Written problem
Recast everything in the listing from the line containing "Google Promotion Services (123, 636)" down to the line containing "Длинные волосы молодые (60, 25)" as a JSON list of strings, one string per line, leaving out blank lines.
▼
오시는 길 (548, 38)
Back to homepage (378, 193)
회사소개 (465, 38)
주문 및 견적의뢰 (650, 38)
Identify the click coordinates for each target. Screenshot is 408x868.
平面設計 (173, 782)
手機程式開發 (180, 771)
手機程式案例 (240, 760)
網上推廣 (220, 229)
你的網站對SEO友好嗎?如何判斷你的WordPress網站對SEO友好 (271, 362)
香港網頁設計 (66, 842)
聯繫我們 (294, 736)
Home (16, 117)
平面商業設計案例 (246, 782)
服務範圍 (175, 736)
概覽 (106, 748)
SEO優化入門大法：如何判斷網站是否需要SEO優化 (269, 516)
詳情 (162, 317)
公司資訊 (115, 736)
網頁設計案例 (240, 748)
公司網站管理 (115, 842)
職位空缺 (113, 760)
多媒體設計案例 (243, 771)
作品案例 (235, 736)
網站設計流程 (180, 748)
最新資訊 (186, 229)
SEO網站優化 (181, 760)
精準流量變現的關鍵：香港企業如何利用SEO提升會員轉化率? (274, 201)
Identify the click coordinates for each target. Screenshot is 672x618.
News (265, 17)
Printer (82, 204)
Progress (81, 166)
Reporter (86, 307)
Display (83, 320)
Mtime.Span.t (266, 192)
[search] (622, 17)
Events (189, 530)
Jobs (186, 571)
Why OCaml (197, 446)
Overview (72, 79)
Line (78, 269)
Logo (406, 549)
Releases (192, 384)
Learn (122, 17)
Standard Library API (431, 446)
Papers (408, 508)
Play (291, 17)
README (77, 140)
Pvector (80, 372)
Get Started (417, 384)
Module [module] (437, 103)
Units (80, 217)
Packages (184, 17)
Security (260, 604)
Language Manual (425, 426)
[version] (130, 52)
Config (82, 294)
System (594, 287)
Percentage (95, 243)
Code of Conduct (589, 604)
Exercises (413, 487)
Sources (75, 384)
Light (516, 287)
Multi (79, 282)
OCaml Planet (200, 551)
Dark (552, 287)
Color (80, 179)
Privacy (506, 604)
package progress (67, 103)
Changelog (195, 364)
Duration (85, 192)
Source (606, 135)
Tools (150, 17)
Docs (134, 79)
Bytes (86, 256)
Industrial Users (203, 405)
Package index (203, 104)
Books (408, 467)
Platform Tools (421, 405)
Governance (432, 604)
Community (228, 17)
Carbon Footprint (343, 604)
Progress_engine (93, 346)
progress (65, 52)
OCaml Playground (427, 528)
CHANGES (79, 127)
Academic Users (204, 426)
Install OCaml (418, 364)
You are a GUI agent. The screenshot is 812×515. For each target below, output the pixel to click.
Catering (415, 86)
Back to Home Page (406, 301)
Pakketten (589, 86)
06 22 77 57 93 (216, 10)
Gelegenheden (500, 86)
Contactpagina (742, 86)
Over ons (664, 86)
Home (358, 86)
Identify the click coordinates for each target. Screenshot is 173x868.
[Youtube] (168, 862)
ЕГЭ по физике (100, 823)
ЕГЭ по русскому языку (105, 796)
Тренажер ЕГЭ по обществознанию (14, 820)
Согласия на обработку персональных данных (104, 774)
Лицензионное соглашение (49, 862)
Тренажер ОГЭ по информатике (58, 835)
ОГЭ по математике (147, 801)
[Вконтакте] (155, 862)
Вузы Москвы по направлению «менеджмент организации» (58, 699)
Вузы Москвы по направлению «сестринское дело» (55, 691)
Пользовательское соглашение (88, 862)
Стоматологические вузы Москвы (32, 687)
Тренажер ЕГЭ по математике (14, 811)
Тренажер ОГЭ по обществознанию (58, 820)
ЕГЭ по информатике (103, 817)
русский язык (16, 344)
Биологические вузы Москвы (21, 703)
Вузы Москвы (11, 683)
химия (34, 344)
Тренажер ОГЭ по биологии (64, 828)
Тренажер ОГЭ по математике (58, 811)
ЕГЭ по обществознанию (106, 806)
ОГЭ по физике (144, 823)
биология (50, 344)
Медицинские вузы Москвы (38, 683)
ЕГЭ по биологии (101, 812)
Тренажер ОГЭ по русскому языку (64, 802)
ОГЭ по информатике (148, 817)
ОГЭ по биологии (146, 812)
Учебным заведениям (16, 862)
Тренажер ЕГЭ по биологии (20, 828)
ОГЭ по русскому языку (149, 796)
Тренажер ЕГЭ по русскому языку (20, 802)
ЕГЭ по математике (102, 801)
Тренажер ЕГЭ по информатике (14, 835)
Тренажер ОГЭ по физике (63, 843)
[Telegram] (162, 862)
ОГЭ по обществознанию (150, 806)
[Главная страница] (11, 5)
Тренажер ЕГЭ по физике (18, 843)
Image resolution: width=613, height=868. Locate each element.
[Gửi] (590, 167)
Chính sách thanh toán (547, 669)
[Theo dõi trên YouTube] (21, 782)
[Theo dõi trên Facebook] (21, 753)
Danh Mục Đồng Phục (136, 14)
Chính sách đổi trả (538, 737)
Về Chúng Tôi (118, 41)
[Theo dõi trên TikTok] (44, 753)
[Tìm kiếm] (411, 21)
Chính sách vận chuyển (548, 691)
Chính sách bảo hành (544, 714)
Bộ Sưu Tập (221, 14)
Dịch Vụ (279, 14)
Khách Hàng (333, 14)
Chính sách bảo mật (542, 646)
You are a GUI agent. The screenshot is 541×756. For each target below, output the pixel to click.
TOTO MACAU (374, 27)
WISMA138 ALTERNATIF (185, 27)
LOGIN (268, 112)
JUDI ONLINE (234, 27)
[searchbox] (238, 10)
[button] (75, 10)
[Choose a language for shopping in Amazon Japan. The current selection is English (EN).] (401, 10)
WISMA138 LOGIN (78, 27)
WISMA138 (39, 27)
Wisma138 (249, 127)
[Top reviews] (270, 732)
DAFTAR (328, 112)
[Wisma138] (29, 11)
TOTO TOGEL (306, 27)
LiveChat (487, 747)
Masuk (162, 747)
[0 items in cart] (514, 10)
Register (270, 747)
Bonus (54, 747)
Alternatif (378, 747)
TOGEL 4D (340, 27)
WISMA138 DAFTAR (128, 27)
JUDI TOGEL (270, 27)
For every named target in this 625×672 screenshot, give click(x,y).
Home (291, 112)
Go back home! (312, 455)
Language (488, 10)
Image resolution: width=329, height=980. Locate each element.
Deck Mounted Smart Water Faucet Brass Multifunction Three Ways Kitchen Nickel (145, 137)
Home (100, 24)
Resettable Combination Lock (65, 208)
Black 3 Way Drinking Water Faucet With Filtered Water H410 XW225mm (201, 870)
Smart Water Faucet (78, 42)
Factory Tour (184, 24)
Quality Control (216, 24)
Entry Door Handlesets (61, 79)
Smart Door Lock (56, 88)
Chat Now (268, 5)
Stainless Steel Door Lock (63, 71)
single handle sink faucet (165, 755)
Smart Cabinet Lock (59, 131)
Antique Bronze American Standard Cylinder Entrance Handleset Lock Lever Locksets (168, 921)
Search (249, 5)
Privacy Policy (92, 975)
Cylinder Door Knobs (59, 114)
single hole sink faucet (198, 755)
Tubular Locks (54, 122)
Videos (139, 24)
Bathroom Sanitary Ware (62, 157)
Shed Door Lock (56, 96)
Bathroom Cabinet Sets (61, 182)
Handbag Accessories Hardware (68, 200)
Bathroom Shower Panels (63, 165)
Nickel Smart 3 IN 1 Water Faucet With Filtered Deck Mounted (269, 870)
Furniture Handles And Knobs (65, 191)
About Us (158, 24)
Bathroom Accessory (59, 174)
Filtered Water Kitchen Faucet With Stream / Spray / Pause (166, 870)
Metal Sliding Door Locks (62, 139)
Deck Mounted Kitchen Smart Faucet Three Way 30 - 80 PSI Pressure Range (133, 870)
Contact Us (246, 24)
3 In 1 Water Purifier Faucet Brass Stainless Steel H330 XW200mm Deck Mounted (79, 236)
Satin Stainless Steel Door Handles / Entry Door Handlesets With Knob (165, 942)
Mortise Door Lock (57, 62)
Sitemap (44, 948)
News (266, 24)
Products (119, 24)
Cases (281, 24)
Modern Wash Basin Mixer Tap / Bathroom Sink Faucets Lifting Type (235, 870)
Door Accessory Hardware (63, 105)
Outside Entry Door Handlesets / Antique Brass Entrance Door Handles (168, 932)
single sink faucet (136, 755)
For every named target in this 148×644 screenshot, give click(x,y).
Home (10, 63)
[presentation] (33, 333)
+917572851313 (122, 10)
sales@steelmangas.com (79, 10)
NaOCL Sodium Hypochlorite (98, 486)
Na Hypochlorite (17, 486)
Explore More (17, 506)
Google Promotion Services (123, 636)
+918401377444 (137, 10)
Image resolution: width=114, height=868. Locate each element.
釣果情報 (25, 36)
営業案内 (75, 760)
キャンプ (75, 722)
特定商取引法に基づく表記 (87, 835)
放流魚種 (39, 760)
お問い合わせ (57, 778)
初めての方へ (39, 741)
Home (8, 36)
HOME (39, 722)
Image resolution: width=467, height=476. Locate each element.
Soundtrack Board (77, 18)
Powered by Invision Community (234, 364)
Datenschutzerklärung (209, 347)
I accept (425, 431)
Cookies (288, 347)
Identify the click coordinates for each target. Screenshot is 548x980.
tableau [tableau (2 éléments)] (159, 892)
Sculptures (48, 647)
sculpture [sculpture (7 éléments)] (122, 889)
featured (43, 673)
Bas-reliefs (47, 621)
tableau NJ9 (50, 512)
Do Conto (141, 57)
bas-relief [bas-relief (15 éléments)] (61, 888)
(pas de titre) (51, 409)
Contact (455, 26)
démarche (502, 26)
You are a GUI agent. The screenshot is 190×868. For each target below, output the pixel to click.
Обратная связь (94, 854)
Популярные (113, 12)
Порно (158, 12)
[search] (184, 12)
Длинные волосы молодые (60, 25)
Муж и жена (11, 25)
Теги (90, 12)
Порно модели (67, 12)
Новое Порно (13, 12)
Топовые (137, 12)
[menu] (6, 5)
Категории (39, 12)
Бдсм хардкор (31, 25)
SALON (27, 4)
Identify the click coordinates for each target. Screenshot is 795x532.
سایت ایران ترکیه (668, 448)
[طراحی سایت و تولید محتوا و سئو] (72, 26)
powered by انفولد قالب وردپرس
▲
Exercise answer
[
  "Google Promotion Services (123, 636)",
  "+918401377444 (137, 10)",
  "Image resolution: width=114, height=868. Locate each element.",
  "釣果情報 (25, 36)",
  "営業案内 (75, 760)",
  "キャンプ (75, 722)",
  "特定商取引法に基づく表記 (87, 835)",
  "放流魚種 (39, 760)",
  "お問い合わせ (57, 778)",
  "初めての方へ (39, 741)",
  "Home (8, 36)",
  "HOME (39, 722)",
  "Image resolution: width=467, height=476. Locate each element.",
  "Soundtrack Board (77, 18)",
  "Powered by Invision Community (234, 364)",
  "Datenschutzerklärung (209, 347)",
  "I accept (425, 431)",
  "Cookies (288, 347)",
  "Identify the click coordinates for each target. Screenshot is 548x980.",
  "tableau [tableau (2 éléments)] (159, 892)",
  "Sculptures (48, 647)",
  "sculpture [sculpture (7 éléments)] (122, 889)",
  "featured (43, 673)",
  "Bas-reliefs (47, 621)",
  "tableau NJ9 (50, 512)",
  "Do Conto (141, 57)",
  "bas-relief [bas-relief (15 éléments)] (61, 888)",
  "(pas de titre) (51, 409)",
  "Contact (455, 26)",
  "démarche (502, 26)",
  "You are a GUI agent. The screenshot is 190×868. For each target below, output the pixel to click.",
  "Обратная связь (94, 854)",
  "Популярные (113, 12)",
  "Порно (158, 12)",
  "[search] (184, 12)",
  "Длинные волосы молодые (60, 25)"
]